Before starting my PhD at Brown, I earned a B.S. in Geological Sciences with a minor in Applied Statistics at Brigham Young University. My early work focused on a more traditional view of Earth science, including geophysical field studies in Hawaii and geochemical analyses of the Rocky Mountains, and so forth. This experience grounded me in Earth science fundamentals while exposing me to the limitations of traditional modeling approaches — limitations that would later motivate my shift toward data-driven methods.

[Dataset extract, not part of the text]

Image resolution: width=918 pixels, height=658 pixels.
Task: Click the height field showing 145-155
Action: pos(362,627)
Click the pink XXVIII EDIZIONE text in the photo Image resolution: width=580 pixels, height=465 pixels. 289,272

I’ve since worked across academia, government, and industry, including internships and contrcontracted work with NASA and Meta — where I’ve built and deployed ML systems for applications ranging from autonomous air traffic control to geospatial network planning. These experiences sharpened my ability to translate fundamental research into real-world impact.

What’s next?

As I approach the final stages of my Ph.D., I’m looking ahead to the next chapter—one where I can continue building meaningful, technically rigorous tools at the intersection of AI and the natural world.

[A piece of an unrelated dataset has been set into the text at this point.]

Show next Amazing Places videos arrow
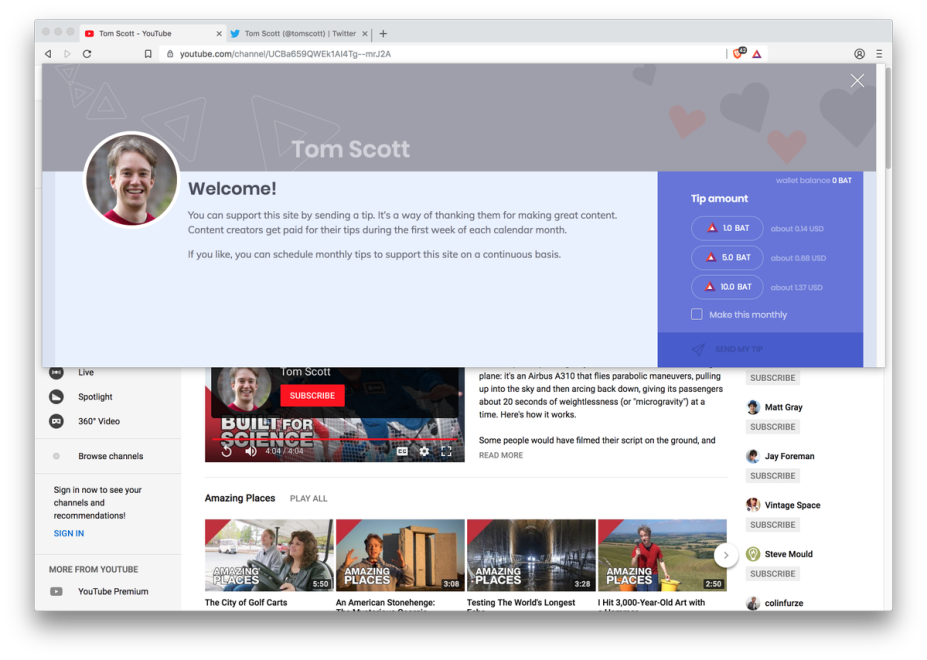This screenshot has width=927, height=660. point(726,555)
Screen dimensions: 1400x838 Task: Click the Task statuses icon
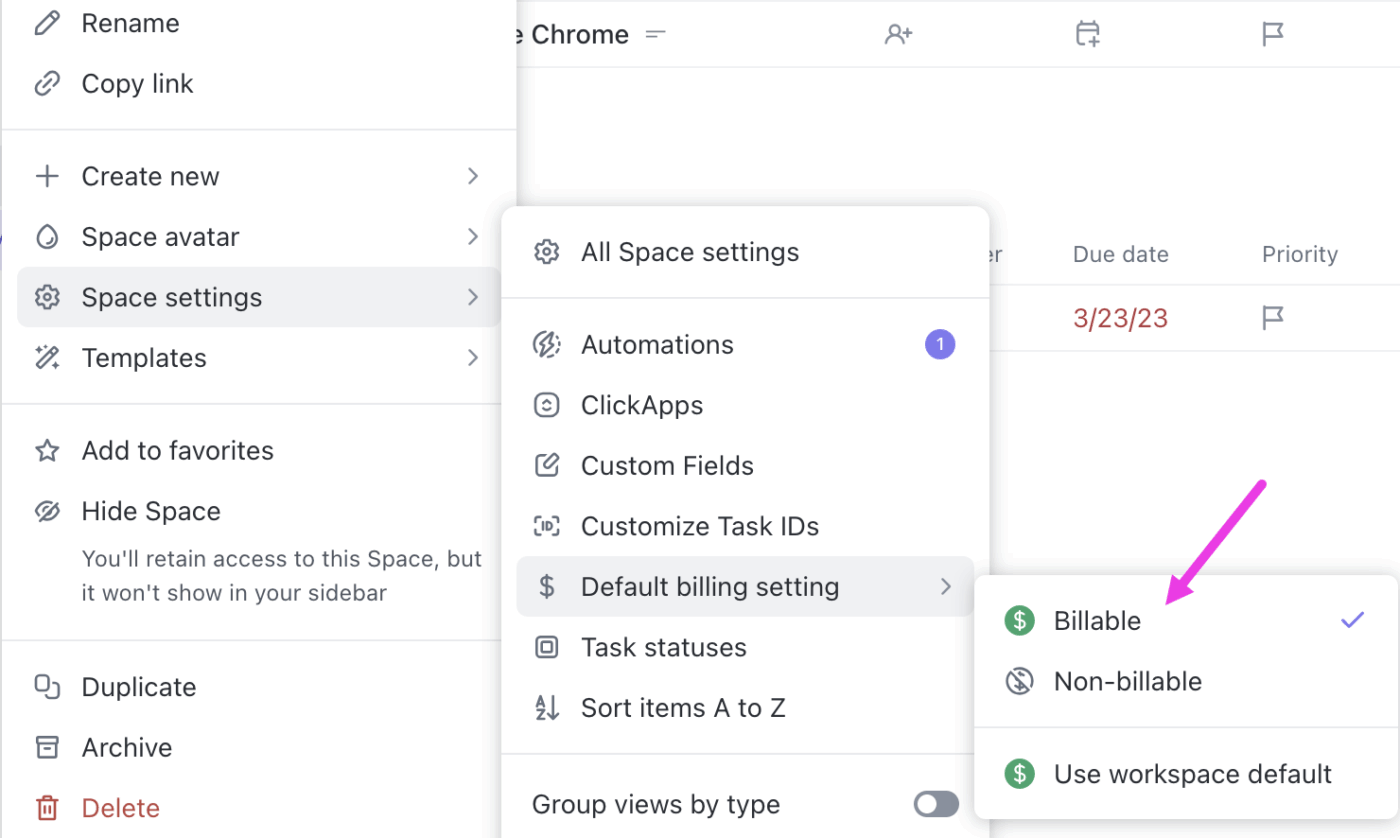(546, 647)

I’m currently exploring opportunities as an ML Engineer or Data Science Researcher, particularly in climate tech, environmental AI, or adjacent fields where data science can inform sustainability, resilience, and decision-making. I’m especially drawn to teams working on applied scientific problems with a strong engineering backbone—whether that’s in industry, a government lab, or a mission-driven research institute.

That said, I’m open to a wide range of paths. A well-aligned postdoctoral fellowship or a role at a national lab could offer the chance to deepen my work in uncertainty quantification, scalable modeling, or scientific ML. Likewise, joining an industry team focused on AI for environmental, energy, or geospatial applications would allow me to bring research into production and support impactful solutions at scale.